━━━ Estratto del documento ━━━
Un tentativo di derisione verso lavoratrici e lavoratori che scelgono di mobilitarsi contro l’impostazione bellicista assunta dal governo. Con la Manovra, infatti, ancora una volta si andranno a sottrarre ingenti risorse alla collettività, per finanziare l’industria bellica, impoverendo ancora di più il Paese. La presidente Meloni ridicolizza le lavoratrici e i lavoratori esausti, che vedono il traguardo della pensione allontanarsi sempre di più e le riforme promesse disattese, come quella della cancellazione della c.d. legge Fornero.
Ci si prende gioco di lavoratori e pensionati stufi di chi appoggia Trump e Netanyahu e si rende complice del genocidio in Palestina. Le manifestazioni e gli scioperi delle ultime settimane, infatti, hanno tracciato una linea ben definita sulla posizione che l’Italia dovrebbe assumere sul tema. Milioni di persone hanno attraversato le vie della città per manifestare in maniera convinta contro il genocidio in atto a Gaza e per la liberazione del popolo palestinese.
Non perdiamo la memoria
Il 12 dicembre sarà un venerdì, proprio come lo fu il 12 dicembre nel 1969, quando in un grigio pomeriggio milanese la filiale della Banca Nazionale dell’Agricoltura in piazza Fontana saltò in aria per un ordigno da 7 chili di tritolo, uccidendo in tutto 17 persone e ferendone 88. Una strage neofascista che ha segnato l’inizio della strategia della tensione dell’eversione nera: bombe nelle manifestazioni, nelle piazze, nei treni e nelle stazioni, tutte eseguite dagli eredi del fascio littorio. Una stagione di depistaggi, coperture e alleanze con tanti, troppi colpevoli rimasti impuniti grazie alla complicità di quello Stato che avrebbe dovuto proteggere i cittadini ma che invece aveva nel suo apparato i mandanti di quelle stragi.
Nessuno ha pagato per la bomba di piazza Fontana se non le vittime innocenti nonostante sia stata riconosciuta la matrice neofascista dalle sentenze. Oggi gli eredi nostalgici con la fiamma tricolore non si presentano con la camicia nera, ma con la giacca o il tailleur. Quello della destra post-fascista figlia del Movimento sociale è un fenomeno ormai privo della dimensione sovversiva dei suoi antenati.
━━━
I compiti
(1) Rispondi in breve a queste domande sul brano:
(a) In che giorno della settimana cadrà il 12 dicembre?
(b) Quante persone furono uccise dalla bomba di piazza Fontana?
(c) Quale riforma promessa e non realizzata viene citata?
(2) Secondo il brano, perché tanti colpevoli delle stragi sono rimasti impuniti?
(3) Elenca tutti i luoghi in cui, secondo il brano, venivano messe le bombe della strategia della tensione.
I dati sono materiale a parte, separato dal brano.
━━━ Dati forniti ━━━
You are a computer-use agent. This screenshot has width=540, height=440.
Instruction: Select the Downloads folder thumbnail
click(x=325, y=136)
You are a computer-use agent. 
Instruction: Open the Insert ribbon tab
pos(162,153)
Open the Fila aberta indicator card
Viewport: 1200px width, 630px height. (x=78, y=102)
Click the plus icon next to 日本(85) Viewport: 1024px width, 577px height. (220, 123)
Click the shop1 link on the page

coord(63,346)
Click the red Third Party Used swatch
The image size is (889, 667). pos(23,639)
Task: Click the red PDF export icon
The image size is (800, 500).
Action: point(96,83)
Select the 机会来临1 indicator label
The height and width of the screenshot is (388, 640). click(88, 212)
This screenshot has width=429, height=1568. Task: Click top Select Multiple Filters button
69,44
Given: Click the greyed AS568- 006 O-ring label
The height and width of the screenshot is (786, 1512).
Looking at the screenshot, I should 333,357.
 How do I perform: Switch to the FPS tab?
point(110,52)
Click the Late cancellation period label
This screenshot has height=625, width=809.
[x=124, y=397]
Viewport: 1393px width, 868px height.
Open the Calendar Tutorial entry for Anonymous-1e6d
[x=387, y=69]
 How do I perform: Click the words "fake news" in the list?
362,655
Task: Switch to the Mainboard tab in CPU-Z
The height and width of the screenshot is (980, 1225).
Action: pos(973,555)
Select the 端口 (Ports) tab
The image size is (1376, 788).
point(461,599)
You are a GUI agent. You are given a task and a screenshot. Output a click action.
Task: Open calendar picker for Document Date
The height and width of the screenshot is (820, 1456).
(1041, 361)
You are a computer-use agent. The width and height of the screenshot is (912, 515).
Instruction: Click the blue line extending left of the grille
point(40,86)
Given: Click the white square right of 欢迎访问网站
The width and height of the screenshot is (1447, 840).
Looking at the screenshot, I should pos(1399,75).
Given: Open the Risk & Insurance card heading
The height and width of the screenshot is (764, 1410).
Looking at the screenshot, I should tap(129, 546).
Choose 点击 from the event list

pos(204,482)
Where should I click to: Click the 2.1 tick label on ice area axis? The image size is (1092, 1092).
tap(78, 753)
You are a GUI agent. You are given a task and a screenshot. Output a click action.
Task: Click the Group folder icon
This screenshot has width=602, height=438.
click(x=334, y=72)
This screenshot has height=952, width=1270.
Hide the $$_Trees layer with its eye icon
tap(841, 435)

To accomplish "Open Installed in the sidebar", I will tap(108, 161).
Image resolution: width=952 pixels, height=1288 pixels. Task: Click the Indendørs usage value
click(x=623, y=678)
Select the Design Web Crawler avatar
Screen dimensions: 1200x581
━━━
Le soluzioni
(1)
(a) Di venerdì.
(b) 17 persone.
(c) La cancellazione della cosiddetta legge Fornero.

(2) Sono rimasti impuniti grazie alla complicità dello Stato. Lo Stato avrebbe dovuto proteggere i cittadini, ma aveva nel suo apparato i mandanti di quelle stragi.

(3) Nelle manifestazioni, nelle piazze, nei treni e nelle stazioni.